## Try it
Each record must be retyped in full. No character may differ.

Items from a dataset:
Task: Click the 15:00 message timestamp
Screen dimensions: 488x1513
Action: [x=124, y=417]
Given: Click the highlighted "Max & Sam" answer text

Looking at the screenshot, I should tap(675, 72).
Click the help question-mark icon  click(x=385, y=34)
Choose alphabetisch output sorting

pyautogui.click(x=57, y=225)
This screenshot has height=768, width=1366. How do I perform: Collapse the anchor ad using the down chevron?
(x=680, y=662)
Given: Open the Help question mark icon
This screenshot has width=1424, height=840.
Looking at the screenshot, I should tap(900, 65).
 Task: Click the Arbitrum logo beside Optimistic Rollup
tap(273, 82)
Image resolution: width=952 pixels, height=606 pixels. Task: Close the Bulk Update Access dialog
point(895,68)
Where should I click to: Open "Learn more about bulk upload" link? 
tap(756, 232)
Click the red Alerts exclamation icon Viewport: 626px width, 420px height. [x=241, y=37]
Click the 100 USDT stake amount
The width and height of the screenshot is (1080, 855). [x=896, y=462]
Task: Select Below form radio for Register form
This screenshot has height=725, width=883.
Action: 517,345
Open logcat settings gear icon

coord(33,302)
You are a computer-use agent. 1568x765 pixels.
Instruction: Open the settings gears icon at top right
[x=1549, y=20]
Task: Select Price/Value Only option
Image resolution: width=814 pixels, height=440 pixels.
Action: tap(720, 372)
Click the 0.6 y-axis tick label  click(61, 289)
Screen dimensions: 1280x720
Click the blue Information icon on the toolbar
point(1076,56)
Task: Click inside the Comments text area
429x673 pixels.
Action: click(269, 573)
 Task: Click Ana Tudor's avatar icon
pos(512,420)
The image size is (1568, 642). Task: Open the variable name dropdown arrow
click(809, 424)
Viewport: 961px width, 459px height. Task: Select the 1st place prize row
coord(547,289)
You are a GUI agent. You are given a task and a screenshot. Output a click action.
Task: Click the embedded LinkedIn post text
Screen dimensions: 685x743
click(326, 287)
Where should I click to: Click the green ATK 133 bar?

## Solved exercise
Task: Click the 15:00 message timestamp
Screen dimensions: 488x1513
Action: [x=124, y=417]
Given: Click the highlighted "Max & Sam" answer text

Looking at the screenshot, I should tap(675, 72).
Click the help question-mark icon  click(x=385, y=34)
Choose alphabetisch output sorting

pyautogui.click(x=57, y=225)
This screenshot has height=768, width=1366. How do I perform: Collapse the anchor ad using the down chevron?
(x=680, y=662)
Given: Open the Help question mark icon
This screenshot has width=1424, height=840.
Looking at the screenshot, I should tap(900, 65).
 Task: Click the Arbitrum logo beside Optimistic Rollup
tap(273, 82)
Image resolution: width=952 pixels, height=606 pixels. Task: Close the Bulk Update Access dialog
point(895,68)
Where should I click to: Open "Learn more about bulk upload" link? 
tap(756, 232)
Click the red Alerts exclamation icon Viewport: 626px width, 420px height. [x=241, y=37]
Click the 100 USDT stake amount
The width and height of the screenshot is (1080, 855). [x=896, y=462]
Task: Select Below form radio for Register form
This screenshot has height=725, width=883.
Action: 517,345
Open logcat settings gear icon

coord(33,302)
You are a computer-use agent. 1568x765 pixels.
Instruction: Open the settings gears icon at top right
[x=1549, y=20]
Task: Select Price/Value Only option
Image resolution: width=814 pixels, height=440 pixels.
Action: tap(720, 372)
Click the 0.6 y-axis tick label  click(61, 289)
Screen dimensions: 1280x720
Click the blue Information icon on the toolbar
point(1076,56)
Task: Click inside the Comments text area
429x673 pixels.
Action: click(269, 573)
 Task: Click Ana Tudor's avatar icon
pos(512,420)
The image size is (1568, 642). Task: Open the variable name dropdown arrow
click(809, 424)
Viewport: 961px width, 459px height. Task: Select the 1st place prize row
coord(547,289)
You are a GUI agent. You are given a task and a screenshot. Output a click action.
Task: Click the embedded LinkedIn post text
Screen dimensions: 685x743
click(326, 287)
Where should I click to: Click the green ATK 133 bar?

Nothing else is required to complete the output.